Bagi Bapak Ibrahimi, mendapatkan vaksinasi merupakan langkah penting menuju inklusi yang lebih besar dan kehidupan yang layak. "Saya tidak keberatan tinggal di Indonesia, orang-orangnya sangat baik," katanya, "Saya berharap suatu hari nanti saya dapat membuka toko roti sendiri dan membuat roti Afghanistan populer di sini, atau di negara lain, jika saya dimukimkan kembali."
PBB di Indonesia
- Hingga saat ini, lebih dari 40 juta dosis vaksin COVID-19 telah dikirimkan ke Indonesia, melalui mekanisme COVAX, yang didukung oleh UNICEF dan Organisasi Kesehatan Dunia. Namun, di luar skema swasta dan upaya gigih dari beberapa gubernur setempat, para pengungsi tidak termasuk dalam program nasional hingga saat ini.
- Skema swasta yang memungkinkan Pak Ibrahimi untuk divaksinasi, diselenggarakan bersama oleh UNHCR, IOM, dan UNICEF dan Kantor Koordinator Residen.
- Keputusan tersebut memungkinkan pengungsi dengan dokumen identitas yang dikeluarkan UNHCR untuk mengakses skema vaksinasi sektor swasta dan skema vaksinasi COVID-19 nasional di daerah-daerah di mana setidaknya 70% dari populasi telah menerima dosis vaksin pertama.

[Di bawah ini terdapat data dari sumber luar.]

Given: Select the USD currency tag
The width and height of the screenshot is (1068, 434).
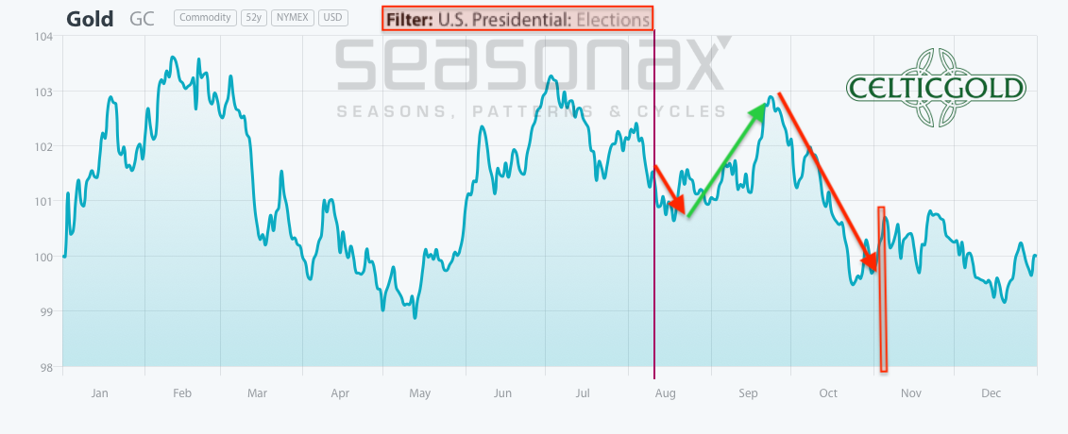Looking at the screenshot, I should click(333, 18).
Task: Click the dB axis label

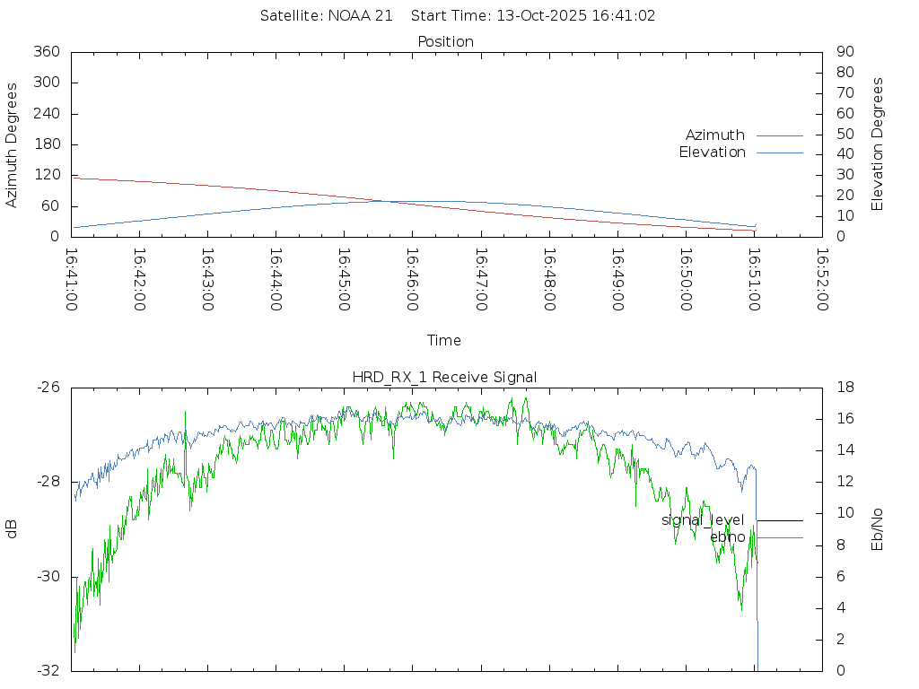Action: point(13,528)
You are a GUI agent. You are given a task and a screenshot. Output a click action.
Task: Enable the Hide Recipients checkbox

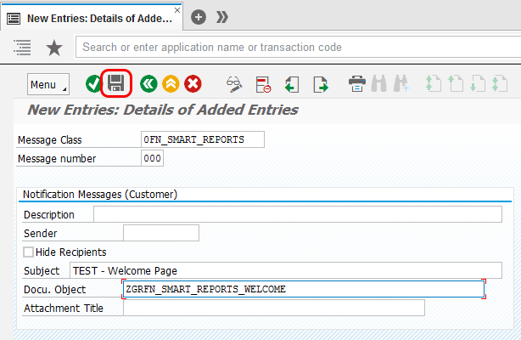[29, 252]
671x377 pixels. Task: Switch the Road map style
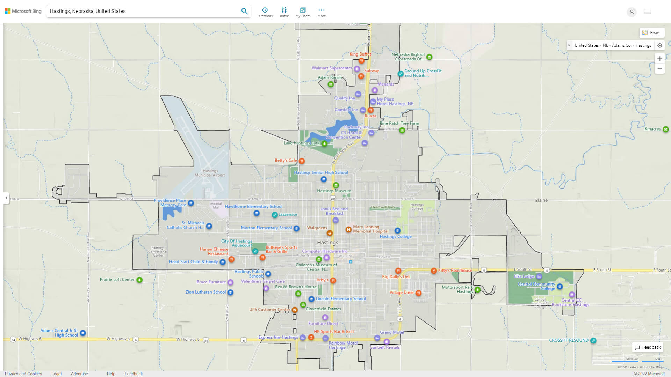[651, 33]
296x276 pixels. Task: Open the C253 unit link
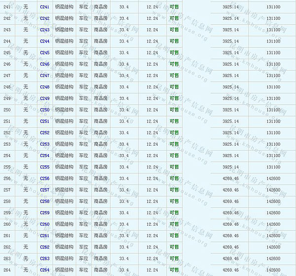coord(44,144)
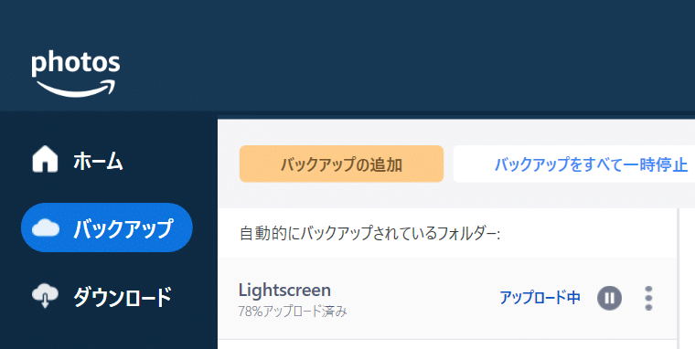Pause the Lightscreen upload
The width and height of the screenshot is (695, 349).
pyautogui.click(x=609, y=298)
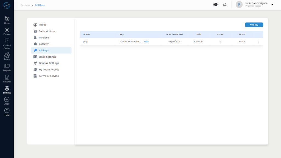This screenshot has height=158, width=281.
Task: Toggle the dark mode theme switch
Action: [x=216, y=4]
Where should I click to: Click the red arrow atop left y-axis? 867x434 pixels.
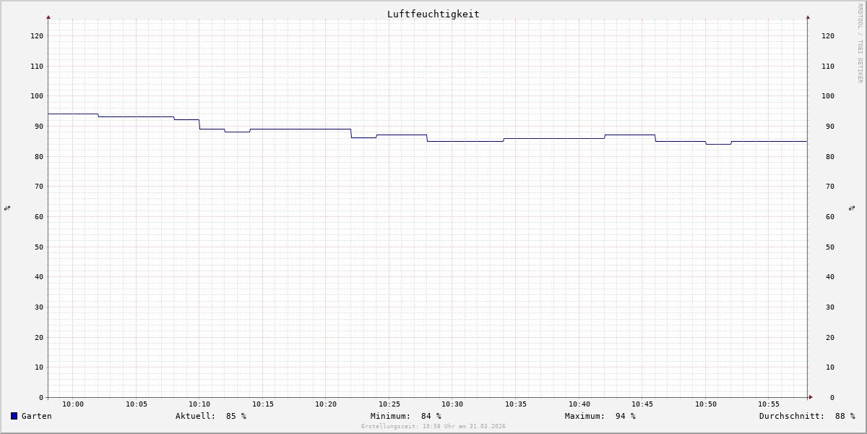(x=48, y=17)
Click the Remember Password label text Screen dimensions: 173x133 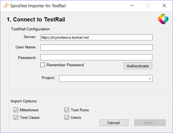[x=65, y=65]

Hal ini berarti bahwa pengungsi di enam dari 34 provinsi di Indonesia kini memenuhi syarat untuk mendapatkan vaksinasi COVID-19.
- Hingga saat ini, UNHCR menghitung bahwa lebih dari 4.800 dari 13.273 pengungsi di Indonesia, atau sekitar 36%, telah menerima setidaknya satu dosis vaksinasi COVID-19. Jumlah tersebut masih jauh dari 58% populasi umum yang menurut pemerintah Indonesia telah menerima setidaknya satu dosis vaksinasi per 31 Oktober.
- UNHCR bekerja sama dengan Pemerintah Indonesia untuk memastikan para pengungsi dapat hidup dengan bermartabat sambil menunggu solusi yang lebih permanen. Hal ini termasuk melanjutkan advokasi dengan pemerintah daerah agar lebih banyak anak-anak pengungsi yang dapat bersekolah di sekolah-sekolah nasional, menyediakan pelatihan digital dan kewirausahaan bagi para pengungsi, serta mengadvokasi agar para pengungsi mendapatkan akses terhadap layanan kesehatan, termasuk akses terhadap vaksin COVID-19.